:: Information provided
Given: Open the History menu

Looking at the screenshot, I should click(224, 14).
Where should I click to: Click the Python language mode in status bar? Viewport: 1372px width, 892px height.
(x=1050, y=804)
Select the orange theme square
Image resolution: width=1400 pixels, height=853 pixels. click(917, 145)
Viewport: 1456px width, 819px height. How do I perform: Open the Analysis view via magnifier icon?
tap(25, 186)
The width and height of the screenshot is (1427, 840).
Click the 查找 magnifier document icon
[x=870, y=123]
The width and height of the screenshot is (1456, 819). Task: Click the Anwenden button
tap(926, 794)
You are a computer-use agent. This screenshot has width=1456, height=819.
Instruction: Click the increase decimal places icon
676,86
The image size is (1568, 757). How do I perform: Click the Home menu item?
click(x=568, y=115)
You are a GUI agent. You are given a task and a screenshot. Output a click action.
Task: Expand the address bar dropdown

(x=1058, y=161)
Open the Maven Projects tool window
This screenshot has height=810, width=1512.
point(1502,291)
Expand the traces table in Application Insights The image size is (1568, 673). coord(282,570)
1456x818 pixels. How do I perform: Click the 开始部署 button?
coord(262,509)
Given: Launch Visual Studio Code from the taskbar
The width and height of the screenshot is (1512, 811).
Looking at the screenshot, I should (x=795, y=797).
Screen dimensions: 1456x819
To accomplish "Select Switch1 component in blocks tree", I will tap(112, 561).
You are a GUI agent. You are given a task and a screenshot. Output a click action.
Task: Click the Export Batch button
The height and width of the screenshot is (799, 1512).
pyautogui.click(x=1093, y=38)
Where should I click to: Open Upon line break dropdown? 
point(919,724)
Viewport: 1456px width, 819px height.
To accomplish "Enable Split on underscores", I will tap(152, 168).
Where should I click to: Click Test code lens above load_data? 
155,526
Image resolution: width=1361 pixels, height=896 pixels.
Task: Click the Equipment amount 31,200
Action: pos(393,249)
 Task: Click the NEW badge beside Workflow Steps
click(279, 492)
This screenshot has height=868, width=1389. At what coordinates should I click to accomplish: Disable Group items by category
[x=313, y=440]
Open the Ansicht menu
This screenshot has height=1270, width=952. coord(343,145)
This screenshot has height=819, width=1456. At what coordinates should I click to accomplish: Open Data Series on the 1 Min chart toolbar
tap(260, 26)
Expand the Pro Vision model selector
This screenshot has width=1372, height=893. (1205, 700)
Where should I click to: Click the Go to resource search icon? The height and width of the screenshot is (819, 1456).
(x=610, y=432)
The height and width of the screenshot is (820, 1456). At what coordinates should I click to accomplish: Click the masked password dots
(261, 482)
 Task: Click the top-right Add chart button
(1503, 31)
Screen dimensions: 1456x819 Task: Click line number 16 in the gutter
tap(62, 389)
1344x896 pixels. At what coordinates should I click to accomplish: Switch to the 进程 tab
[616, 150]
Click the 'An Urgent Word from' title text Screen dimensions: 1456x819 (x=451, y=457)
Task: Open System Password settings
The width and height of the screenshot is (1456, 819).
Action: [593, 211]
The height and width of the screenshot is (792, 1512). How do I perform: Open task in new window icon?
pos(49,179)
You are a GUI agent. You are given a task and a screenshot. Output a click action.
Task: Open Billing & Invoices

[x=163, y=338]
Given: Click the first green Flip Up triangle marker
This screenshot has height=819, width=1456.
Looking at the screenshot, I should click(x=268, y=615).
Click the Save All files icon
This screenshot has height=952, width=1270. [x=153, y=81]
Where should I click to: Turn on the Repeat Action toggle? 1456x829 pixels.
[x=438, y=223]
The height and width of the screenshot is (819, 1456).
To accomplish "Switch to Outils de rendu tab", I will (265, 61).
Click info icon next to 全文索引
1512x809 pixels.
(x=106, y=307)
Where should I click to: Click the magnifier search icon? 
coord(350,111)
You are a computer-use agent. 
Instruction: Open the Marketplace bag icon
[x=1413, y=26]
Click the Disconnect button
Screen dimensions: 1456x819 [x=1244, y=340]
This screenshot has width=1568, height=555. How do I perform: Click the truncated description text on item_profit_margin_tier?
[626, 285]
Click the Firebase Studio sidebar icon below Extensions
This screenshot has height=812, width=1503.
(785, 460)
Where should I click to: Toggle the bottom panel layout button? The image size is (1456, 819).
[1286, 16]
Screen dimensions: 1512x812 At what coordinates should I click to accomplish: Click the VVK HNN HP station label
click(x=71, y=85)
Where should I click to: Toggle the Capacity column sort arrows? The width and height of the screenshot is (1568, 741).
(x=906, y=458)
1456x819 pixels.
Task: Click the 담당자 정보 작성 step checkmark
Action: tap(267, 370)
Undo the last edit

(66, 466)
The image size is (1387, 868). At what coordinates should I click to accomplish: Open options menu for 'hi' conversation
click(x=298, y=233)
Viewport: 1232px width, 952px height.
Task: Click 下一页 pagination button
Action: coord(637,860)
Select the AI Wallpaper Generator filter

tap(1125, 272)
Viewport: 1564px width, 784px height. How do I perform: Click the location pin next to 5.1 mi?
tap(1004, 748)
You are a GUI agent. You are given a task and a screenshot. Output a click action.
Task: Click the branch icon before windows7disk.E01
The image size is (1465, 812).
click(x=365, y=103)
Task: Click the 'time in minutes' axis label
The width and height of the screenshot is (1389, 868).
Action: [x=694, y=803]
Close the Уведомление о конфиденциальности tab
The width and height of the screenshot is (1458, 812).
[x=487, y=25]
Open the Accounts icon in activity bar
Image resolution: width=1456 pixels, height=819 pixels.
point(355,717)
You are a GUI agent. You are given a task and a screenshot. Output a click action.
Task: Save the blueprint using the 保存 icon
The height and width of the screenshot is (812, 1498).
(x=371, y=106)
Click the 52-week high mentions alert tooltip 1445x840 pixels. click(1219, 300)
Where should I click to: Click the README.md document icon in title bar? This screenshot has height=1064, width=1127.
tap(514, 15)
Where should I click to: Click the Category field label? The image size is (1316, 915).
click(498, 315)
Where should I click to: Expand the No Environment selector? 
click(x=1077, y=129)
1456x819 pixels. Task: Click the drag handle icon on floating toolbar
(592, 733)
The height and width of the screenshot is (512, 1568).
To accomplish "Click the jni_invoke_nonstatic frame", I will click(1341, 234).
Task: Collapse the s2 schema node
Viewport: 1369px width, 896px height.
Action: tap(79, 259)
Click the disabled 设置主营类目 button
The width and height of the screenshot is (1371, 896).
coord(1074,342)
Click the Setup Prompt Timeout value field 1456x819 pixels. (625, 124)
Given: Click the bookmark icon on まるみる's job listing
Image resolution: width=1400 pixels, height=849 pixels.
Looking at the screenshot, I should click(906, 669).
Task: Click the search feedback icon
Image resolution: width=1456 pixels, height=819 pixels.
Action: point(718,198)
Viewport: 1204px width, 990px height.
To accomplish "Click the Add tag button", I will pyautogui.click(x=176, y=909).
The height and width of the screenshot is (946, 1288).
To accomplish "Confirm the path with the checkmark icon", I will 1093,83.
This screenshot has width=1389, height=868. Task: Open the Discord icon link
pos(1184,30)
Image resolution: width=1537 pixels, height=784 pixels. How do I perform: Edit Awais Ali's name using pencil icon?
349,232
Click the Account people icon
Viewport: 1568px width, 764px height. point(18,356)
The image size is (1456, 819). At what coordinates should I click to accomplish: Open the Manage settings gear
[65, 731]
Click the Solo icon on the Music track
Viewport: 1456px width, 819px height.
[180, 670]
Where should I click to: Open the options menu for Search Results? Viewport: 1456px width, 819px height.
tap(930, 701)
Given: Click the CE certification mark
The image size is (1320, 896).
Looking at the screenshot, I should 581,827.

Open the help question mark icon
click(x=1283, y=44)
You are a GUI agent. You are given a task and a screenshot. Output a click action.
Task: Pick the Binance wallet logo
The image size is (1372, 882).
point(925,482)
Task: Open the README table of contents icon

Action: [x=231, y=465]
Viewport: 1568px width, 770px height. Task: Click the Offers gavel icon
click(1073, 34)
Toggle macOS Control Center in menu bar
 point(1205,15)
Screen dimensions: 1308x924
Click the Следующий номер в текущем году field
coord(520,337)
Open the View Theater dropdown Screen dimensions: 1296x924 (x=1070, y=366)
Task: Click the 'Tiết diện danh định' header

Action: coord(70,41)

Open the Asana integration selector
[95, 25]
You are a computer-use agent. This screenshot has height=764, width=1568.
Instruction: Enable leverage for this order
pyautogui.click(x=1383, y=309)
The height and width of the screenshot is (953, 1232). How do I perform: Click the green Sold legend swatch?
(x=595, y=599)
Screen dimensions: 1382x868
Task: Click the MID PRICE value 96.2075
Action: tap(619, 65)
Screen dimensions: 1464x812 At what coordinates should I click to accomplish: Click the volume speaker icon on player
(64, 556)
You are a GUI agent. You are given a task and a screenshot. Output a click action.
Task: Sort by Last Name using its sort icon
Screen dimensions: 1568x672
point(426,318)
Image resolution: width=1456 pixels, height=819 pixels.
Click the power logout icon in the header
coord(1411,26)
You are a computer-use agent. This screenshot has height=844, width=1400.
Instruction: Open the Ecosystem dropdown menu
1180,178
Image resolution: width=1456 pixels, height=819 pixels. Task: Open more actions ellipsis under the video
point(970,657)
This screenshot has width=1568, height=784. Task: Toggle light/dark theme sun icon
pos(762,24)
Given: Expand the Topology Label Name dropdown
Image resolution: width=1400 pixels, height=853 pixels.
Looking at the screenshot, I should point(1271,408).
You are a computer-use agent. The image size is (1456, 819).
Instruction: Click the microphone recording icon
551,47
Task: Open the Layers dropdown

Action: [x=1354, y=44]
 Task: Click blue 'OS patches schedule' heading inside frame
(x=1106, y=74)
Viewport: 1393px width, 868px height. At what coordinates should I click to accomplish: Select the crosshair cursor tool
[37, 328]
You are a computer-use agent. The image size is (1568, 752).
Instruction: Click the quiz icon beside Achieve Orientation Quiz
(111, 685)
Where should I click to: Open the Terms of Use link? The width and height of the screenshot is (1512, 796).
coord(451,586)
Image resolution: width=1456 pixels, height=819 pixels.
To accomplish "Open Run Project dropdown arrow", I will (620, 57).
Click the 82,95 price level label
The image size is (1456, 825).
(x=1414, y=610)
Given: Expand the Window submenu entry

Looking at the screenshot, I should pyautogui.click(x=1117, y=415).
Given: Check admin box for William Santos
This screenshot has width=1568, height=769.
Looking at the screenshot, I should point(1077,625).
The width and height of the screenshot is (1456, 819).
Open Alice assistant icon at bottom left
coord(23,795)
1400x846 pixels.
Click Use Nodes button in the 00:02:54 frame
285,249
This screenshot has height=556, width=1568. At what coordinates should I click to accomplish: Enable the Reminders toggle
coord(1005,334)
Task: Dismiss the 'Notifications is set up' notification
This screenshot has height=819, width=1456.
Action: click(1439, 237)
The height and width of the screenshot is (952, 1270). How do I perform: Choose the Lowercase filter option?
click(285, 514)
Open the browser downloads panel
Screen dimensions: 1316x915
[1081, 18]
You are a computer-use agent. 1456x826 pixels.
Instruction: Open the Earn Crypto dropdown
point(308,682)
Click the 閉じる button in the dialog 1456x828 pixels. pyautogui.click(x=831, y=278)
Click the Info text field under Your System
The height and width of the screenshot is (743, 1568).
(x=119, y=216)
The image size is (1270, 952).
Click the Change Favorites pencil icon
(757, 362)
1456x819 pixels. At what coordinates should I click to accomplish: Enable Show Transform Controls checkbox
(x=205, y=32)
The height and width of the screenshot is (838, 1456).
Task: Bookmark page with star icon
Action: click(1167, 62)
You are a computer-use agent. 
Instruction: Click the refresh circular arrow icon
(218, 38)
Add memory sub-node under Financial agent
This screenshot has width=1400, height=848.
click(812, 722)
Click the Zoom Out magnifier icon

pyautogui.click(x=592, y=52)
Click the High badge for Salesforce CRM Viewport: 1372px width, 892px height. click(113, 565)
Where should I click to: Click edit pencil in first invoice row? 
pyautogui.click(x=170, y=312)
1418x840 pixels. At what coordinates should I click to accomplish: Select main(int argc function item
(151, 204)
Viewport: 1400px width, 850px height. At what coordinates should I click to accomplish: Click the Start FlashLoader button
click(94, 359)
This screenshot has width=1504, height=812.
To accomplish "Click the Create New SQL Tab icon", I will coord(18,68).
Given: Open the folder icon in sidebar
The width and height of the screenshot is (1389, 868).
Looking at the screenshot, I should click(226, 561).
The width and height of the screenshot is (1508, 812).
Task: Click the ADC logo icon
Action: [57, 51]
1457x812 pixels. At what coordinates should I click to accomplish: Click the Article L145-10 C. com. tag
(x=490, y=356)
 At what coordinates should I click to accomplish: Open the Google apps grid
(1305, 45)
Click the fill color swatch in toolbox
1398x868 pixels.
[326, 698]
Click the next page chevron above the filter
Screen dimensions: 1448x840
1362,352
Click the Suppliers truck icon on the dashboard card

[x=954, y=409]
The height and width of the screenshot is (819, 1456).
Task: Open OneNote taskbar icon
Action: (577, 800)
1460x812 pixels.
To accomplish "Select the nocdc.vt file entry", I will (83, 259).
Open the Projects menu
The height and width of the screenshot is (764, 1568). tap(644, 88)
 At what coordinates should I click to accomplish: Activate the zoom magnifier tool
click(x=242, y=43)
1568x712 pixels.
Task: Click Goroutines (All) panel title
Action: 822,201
::::
Assignment:
Scan the data above for the word "sidebar" and report every line where it is found.

The completed task:
Click the Firebase Studio sidebar icon below Extensions
Given: Open the folder icon in sidebar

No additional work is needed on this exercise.